State. Rep. Jack Franks, a Woodstock Democrat and a critic of the transit deal, said the General Assembly set a dangerous precedent by not allowing the counties to have a say on the sales tax increase.

"When we passed that bill we did something unique, we increased sales taxes on local counties without local county input," Franks said during a House Mass Transit Committee hearing. "To the best of my knowledge, that's never been done before in the history of the state of Illinois."

However, the regional sales tax increase averted route cuts and fare hikes and came after intense political negotiation, arm-twisting and several special sessions. Those involved in crafting the final deal let it be known they didn't appreciate Franks' trying to undo it.

Evanston Democratic state Rep.
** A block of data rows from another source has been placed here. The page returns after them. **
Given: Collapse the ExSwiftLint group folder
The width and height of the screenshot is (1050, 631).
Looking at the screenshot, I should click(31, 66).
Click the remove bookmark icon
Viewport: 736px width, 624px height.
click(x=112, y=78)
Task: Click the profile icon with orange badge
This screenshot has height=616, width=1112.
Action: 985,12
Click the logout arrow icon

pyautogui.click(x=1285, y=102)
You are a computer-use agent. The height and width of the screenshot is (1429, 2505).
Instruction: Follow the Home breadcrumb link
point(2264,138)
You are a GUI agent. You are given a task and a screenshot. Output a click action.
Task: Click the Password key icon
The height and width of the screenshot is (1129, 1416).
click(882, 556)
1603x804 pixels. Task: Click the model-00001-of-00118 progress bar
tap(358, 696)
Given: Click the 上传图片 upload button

Julie Hamos was the architect of the transit deal. She noted that Franks voted against it, continues to criticize it and, "you're asking us now to do sort of a political favor for you."

Faced with sure rejection, Franks chose not to put his proposal to a committee vote at Thursday's meeting.

In mid-January, lawmakers avoided a transportation "doomsday" by hiking sales taxes in Cook and the suburban counties by a quarter percentage point. McHenry, DuPage, Lake, Kane and Will counties also received another quarter-point increase to spend on transportation projects or public safety. That provision garnered suburban support and helped the final deal win approval.

Franks' legislation would allow counties to decide if they want that second sales tax for transportation projects or public safety. Franks said he would retool the proposal to include only McHenry County.